That correlation isn't a given. Lithuania is not Bangladesh.


----------



## DannoRye

Bjorn said:


> That correlation isn't a given. Lithuania is not Bangladesh.





Fraser Tartan said:


> If Barbour were looking for the cheapest place to manufacture a waxed jacket, it certainly wouldn't be Lithuania.


What would the reason be them? I struggle to find a better rationalization, especially the way the hide the origin tag.


----------



## Dr. D

Just because an item is made in Lithuania doesn't mean it isn't made by skilled craftsmen. However, what is likely is that said Lithuanian craftsmen are being paid less by Barbour than their British counterparts. 
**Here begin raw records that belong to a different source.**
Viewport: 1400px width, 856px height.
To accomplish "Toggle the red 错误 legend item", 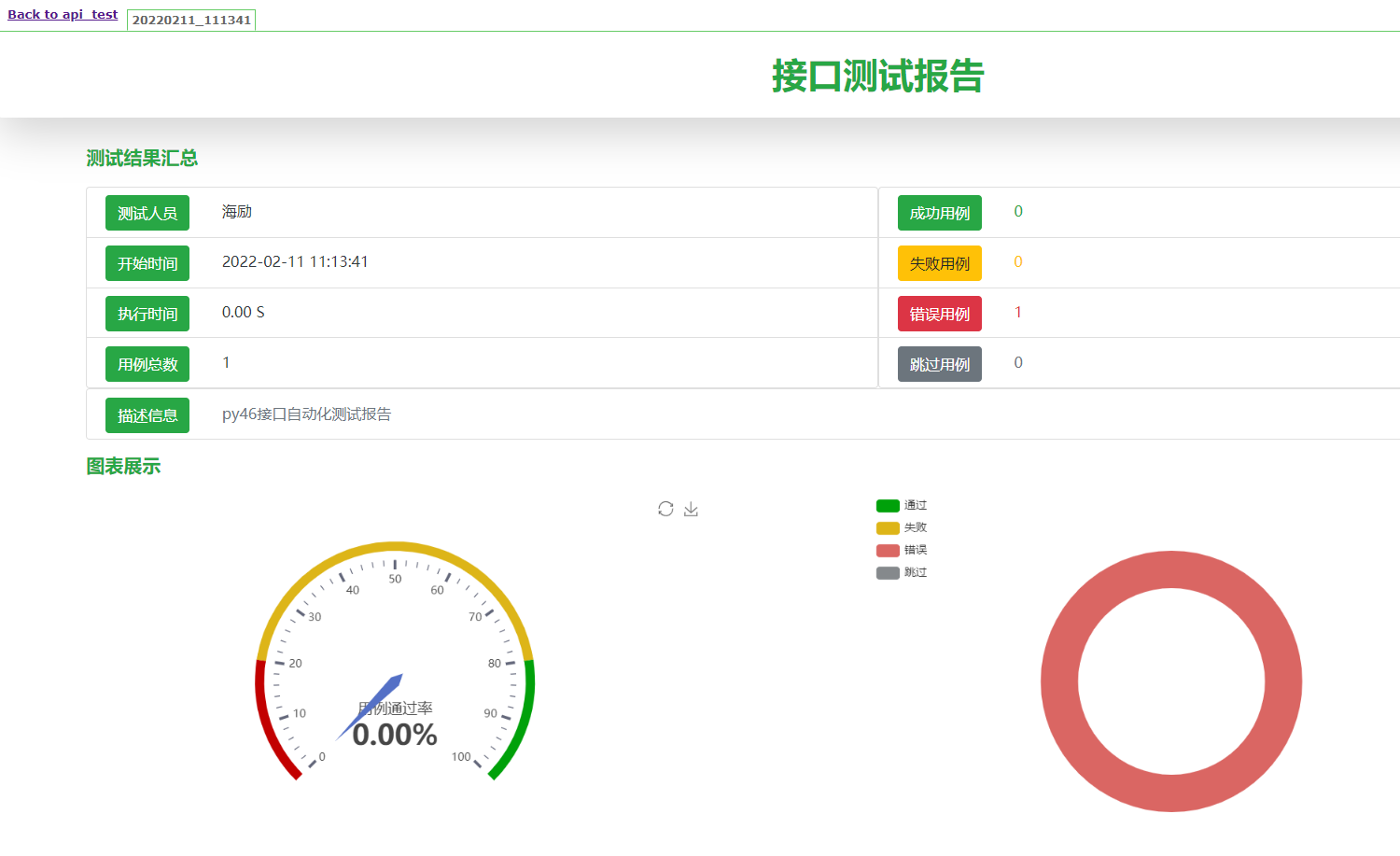I will click(901, 551).
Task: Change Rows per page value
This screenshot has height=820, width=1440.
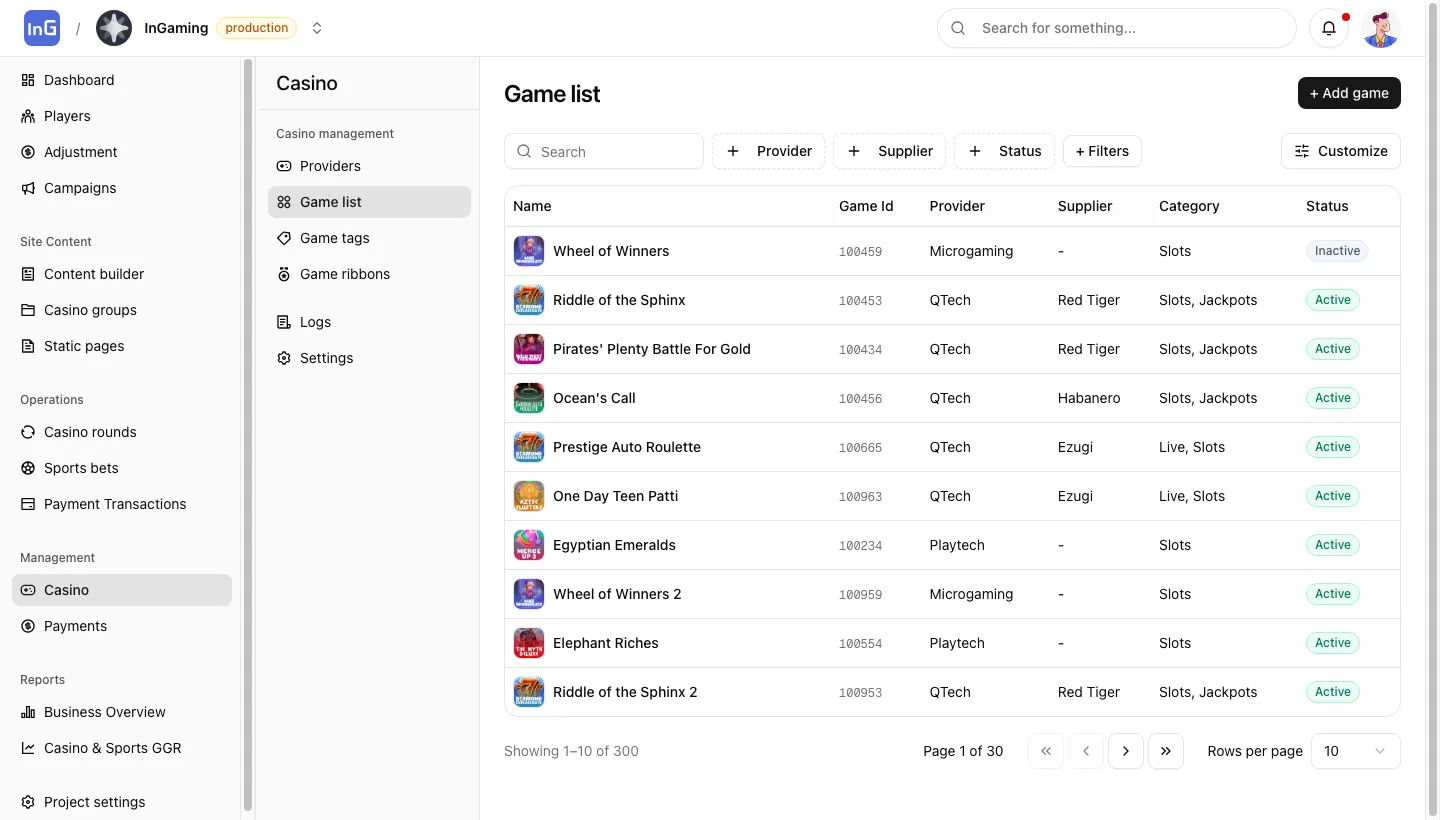Action: click(1355, 751)
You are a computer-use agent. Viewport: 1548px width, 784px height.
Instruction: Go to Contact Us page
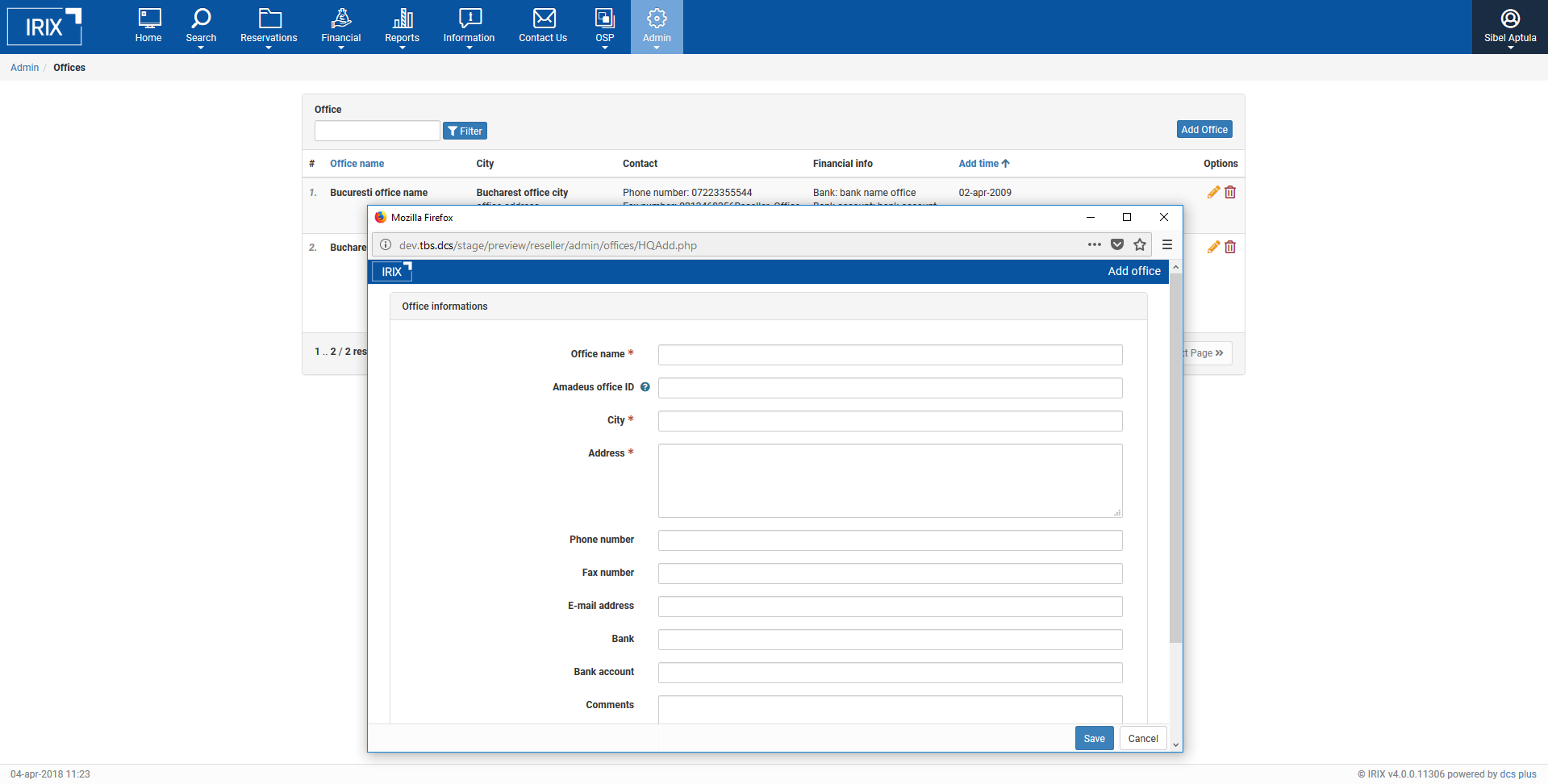tap(543, 27)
As long as the quality of the work is equivalent, then it's still good for the consumer. But this does require the customer to carefully inspect the new jackets and make sure they are up to snuff. I am sure that such an image-conscious brand like Barbour has done their homework and verified their foreign workers can produce quality garments before releasing them to the world. But this thread is a good warning to us all to be on the lookout and make sure we are happy with the coat.


----------



## catside

Anybody who frequents Barbour outlet, please let me know. I am looking to buy my daughter, a young lady, her first Barbour. Doubt if she'll mind Lithuanian. If they can play basketball like that, they can make Barbours.


----------



## FLMike

I have a question about another change noticed in a Barbour product (not where it was made though). I just purchased a mint condition Classic Beaufort A830 off of ebay and everything looks perfect EXCEPT, instead of the hidden nylon velcro'd cuffs, it has hidden elasticized cuffs, like the Bedale. Everything about the jacket looks authentic, but I have never heard of the Beaufort having this type of cuff. Has anyone else seen this?


----------



## Brio1

It appears that the "Classic Beaufort" is still England, while the original/regular Beaufort is imported now (according to Orvis) :


----------



## FLMike

Brio1 said:


> It appears that the "Classic Beaufort" is still England, while the original/regular Beaufort is imported now (according to Orvis) :


That's not correct, according to the Lithuanian made Classic Beaufort pictured by the OP.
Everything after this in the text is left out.